– Дверцу им подоприте, – указал Номах на танк. – А то, чего доброго, ещё выйти захотят.

Мосластый и Шимка подставили камень, установили на него конец трубы, другим концом подпёрли дверь. Забили ногами, чтобы труба плотнее встала враспор.

– Сделано, – крикнули весело.

– Обкладывай дровами.

Когда огонь принялся лизать сухие бревёшки, Номах дал команду отойти шагов на сто от танка.

– Хрен его знает, ну, как там рванёт чего. Убьёт ещё.

– Чему там рваться? Ежли снарядам, так они б давно по нам пальнули.

– А если там ящик гранат, скажем? Или пять ящиков?

– Тогда ста шагов может и не хватить, – деловито согласился карлик Шимка.

– Ничего, хватит, – снял папаху Номах. – Коней распрягите, нехай пасутся. Тут и заночуем.

До заката оставался ещё час – полтора.

Майское солнце садилось в молодую, пахнущую резко и свежо, как малосольные огурцы, листву ближайшего перелеска.

Соловьи, дурея, изнывали по балкам. Далеко по округе разносились их раскаты и трели. Заслушаешься, и голова идёт кругом не хуже, чем от самогона.

– Доброе место, – огляделся Номах.

Нестор любил песни истомлённых весной соловьев. Слушать их он готов был часами. Другое дело, что ему, командиру войска в десятки тысяч штыков, нечасто удавалось вот так запросто послушать их пение.

Номах разложил шинель на дне тачанки и улёгся, подложив под голову папаху.

Завечерело.
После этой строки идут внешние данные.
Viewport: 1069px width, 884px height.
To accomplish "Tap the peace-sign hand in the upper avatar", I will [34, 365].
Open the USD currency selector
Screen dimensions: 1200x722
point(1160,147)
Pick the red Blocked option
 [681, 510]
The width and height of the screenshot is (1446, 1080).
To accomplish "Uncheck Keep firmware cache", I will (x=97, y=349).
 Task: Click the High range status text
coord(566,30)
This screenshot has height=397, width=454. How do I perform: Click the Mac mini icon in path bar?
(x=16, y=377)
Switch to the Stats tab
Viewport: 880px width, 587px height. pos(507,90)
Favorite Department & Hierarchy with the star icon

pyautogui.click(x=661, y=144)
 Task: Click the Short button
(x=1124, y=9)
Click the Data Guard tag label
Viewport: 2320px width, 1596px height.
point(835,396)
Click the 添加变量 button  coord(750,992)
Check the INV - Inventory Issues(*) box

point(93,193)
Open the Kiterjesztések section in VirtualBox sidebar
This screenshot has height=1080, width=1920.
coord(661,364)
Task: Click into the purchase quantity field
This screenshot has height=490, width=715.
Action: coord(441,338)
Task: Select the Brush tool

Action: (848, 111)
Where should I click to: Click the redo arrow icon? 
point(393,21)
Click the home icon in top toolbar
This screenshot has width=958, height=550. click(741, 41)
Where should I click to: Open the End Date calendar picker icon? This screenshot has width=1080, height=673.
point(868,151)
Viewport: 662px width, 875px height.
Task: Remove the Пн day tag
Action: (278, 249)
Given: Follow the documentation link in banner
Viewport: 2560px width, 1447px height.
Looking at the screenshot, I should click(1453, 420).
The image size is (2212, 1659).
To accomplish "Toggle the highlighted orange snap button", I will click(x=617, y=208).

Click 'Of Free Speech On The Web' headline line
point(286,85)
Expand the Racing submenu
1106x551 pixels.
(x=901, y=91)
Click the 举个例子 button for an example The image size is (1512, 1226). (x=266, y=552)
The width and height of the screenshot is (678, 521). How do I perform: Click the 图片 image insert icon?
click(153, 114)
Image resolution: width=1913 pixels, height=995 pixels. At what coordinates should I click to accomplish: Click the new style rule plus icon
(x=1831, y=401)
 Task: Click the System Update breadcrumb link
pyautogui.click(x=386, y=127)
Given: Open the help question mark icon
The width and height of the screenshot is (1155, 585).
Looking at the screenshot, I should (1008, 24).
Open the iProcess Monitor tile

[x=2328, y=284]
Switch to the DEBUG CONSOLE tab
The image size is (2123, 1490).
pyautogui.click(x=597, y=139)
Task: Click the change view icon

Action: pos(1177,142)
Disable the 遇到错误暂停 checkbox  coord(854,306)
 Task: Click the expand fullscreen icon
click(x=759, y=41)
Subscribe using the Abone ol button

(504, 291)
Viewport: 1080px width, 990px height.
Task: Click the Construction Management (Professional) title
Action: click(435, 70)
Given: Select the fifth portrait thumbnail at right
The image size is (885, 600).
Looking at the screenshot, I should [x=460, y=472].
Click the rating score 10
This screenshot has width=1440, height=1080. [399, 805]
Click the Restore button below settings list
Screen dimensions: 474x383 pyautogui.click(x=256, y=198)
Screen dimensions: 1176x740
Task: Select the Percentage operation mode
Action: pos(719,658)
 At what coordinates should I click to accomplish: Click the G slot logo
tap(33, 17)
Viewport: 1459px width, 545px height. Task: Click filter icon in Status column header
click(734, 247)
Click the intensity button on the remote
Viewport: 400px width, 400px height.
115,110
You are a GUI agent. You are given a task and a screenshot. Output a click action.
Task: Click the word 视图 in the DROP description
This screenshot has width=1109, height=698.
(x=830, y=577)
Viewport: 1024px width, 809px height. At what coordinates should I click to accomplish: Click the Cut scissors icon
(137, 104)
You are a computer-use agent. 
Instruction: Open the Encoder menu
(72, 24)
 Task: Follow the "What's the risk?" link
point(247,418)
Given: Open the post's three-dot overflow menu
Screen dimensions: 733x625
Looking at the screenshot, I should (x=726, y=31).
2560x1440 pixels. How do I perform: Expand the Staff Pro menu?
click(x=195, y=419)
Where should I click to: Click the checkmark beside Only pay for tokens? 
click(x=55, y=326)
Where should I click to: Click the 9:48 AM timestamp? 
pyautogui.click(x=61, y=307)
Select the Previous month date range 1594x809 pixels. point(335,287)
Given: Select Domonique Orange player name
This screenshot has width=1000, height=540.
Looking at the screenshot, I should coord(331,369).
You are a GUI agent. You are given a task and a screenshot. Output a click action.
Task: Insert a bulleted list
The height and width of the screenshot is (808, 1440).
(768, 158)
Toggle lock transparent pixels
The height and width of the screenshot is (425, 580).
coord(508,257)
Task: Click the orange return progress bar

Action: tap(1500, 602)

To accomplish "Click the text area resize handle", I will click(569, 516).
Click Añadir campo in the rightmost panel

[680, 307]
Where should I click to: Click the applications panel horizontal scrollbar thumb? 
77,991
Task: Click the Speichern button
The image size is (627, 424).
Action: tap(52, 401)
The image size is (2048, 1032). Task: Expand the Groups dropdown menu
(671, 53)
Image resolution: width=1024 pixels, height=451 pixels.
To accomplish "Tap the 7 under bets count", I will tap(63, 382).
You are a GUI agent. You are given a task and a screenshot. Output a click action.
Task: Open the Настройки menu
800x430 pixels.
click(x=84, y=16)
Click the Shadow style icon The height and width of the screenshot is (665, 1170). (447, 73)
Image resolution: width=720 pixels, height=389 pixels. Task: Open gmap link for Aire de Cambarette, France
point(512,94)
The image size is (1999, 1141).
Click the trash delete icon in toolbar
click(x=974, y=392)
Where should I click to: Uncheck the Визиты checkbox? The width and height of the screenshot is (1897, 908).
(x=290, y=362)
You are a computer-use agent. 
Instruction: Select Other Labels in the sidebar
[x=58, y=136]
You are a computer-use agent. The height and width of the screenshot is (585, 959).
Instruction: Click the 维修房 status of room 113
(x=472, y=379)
Скрылось солнце, взошла луна. Свет её поплыл половодкой по степи, сделал вокруг всё неверным, чуть дрожащим, словно действительно видимым сквозь лёгкую прозрачную воду. Ветер доносил запах цветущей черёмухи, смешанный с дымом. Соловьи изводили небо и землю песнями. Сердце билось в груди, словно у пятнадцатилетнего, в голову лезла восторженная чепуха о любви, тёплых руках, качающихся косах, податливой мягкости девичьего тела…

Номах сам не заметил, как уснул.

Проснулся он от прикосновения к плечу.

– Батька, хлопцы картошек напекли. Будешь?

– Картошки-то? Давай…

Номах тяжело кивнул головой, просыпаясь. Потёр руками лицо. Увидел яркие, как глаза волков, звёзды высоко над собой. Луна уже скрылась за горизонтом, тьма поглотила степь.

– Долго я спал?

– Часа четыре, должно.

Батька сошёл с тачанки, сел на попоны рядом с бойцами. Тут же на лопухах лежали крупные обугленные картофелины. В чёрной шкуре их кое-где светились дотлевающие искры.

– Где пекли-то? Там? – Номах указал в сторону танка, на четверть зарытого в неистово- красные раскалённые угли.

Углы брони, пушка, стволы пулемётов, остывая, нежно отсвечивали алым.

– Там, – подтвердил мосластый. – Я все брови себе спалил, пока картохи закладывал, да вытаскивал. Жар невозможный.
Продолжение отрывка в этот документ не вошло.